### DATA RECORDS
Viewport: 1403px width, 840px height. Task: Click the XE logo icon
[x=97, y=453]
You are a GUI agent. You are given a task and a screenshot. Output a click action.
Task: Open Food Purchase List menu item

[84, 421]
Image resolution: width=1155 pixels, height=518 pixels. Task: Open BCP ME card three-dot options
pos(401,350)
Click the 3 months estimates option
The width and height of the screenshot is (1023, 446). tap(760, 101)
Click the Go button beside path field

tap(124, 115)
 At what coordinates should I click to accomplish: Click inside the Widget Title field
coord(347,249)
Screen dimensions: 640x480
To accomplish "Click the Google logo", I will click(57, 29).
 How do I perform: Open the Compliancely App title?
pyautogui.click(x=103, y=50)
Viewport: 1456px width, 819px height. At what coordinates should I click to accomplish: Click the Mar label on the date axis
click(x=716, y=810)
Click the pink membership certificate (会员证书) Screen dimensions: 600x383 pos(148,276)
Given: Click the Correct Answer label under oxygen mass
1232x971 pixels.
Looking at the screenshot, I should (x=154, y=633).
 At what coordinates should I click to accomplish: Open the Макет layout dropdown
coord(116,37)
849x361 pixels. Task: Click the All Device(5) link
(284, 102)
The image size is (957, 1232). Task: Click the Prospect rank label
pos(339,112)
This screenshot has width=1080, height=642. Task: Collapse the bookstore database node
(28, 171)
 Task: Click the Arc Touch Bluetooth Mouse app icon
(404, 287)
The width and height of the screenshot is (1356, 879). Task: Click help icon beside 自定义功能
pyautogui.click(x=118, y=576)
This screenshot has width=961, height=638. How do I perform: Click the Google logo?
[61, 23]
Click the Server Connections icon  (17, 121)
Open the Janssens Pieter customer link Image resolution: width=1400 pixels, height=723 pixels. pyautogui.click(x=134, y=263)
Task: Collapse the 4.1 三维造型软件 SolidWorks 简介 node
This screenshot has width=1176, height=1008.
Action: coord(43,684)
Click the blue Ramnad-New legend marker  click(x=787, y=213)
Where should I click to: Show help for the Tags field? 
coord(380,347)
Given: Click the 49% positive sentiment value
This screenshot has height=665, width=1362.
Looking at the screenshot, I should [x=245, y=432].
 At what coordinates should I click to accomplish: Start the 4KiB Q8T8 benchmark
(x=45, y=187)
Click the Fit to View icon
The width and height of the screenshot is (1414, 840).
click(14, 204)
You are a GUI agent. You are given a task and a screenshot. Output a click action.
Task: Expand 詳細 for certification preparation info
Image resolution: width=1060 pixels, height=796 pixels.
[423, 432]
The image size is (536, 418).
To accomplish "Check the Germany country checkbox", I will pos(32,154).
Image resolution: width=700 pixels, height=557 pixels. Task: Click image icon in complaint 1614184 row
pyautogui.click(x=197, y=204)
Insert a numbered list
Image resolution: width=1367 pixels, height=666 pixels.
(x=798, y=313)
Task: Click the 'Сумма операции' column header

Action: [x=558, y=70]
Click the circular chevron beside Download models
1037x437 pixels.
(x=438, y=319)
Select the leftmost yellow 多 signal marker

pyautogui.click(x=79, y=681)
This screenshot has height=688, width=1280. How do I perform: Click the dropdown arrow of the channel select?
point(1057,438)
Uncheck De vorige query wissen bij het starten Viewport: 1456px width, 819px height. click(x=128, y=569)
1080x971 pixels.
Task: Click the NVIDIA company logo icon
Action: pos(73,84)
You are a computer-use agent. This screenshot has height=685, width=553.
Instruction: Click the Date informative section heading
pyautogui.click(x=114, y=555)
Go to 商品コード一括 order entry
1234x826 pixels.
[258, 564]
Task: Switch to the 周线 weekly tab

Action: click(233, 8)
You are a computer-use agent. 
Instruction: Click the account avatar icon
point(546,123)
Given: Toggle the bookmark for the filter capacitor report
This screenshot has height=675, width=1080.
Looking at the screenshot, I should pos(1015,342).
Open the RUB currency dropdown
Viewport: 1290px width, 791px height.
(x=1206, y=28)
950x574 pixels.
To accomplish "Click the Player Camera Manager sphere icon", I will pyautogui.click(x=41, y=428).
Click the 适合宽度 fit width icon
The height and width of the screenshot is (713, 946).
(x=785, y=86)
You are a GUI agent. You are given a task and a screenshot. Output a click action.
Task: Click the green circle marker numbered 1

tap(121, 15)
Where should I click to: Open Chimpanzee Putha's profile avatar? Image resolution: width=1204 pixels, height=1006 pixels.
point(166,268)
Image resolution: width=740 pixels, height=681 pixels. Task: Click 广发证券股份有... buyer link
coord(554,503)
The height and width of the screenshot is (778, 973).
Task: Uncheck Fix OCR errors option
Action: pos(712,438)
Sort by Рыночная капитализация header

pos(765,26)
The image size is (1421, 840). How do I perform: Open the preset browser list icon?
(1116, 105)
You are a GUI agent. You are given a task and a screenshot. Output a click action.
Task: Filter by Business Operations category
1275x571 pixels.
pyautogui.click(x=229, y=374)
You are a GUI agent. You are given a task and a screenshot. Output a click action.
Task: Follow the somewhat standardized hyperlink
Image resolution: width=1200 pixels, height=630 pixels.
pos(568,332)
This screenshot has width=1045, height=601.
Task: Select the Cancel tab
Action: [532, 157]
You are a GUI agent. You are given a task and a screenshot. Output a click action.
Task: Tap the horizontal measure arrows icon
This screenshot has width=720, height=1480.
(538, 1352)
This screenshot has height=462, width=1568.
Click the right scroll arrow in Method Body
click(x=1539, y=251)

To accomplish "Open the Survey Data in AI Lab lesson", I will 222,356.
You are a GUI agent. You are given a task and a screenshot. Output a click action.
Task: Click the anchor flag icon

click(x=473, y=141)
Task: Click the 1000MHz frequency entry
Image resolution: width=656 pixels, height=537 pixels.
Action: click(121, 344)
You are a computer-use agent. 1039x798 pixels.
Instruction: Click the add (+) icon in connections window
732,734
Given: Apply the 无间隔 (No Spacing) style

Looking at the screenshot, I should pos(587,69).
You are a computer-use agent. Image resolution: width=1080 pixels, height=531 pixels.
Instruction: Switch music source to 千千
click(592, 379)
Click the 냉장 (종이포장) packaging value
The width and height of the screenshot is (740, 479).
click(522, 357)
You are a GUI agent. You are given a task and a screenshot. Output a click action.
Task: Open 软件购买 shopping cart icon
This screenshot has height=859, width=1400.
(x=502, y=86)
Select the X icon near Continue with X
######
EXERCISE BRIEF:
Write down only the number of lines above where the word "dimensions" occurs.

COMPLETED EXERCISE:
2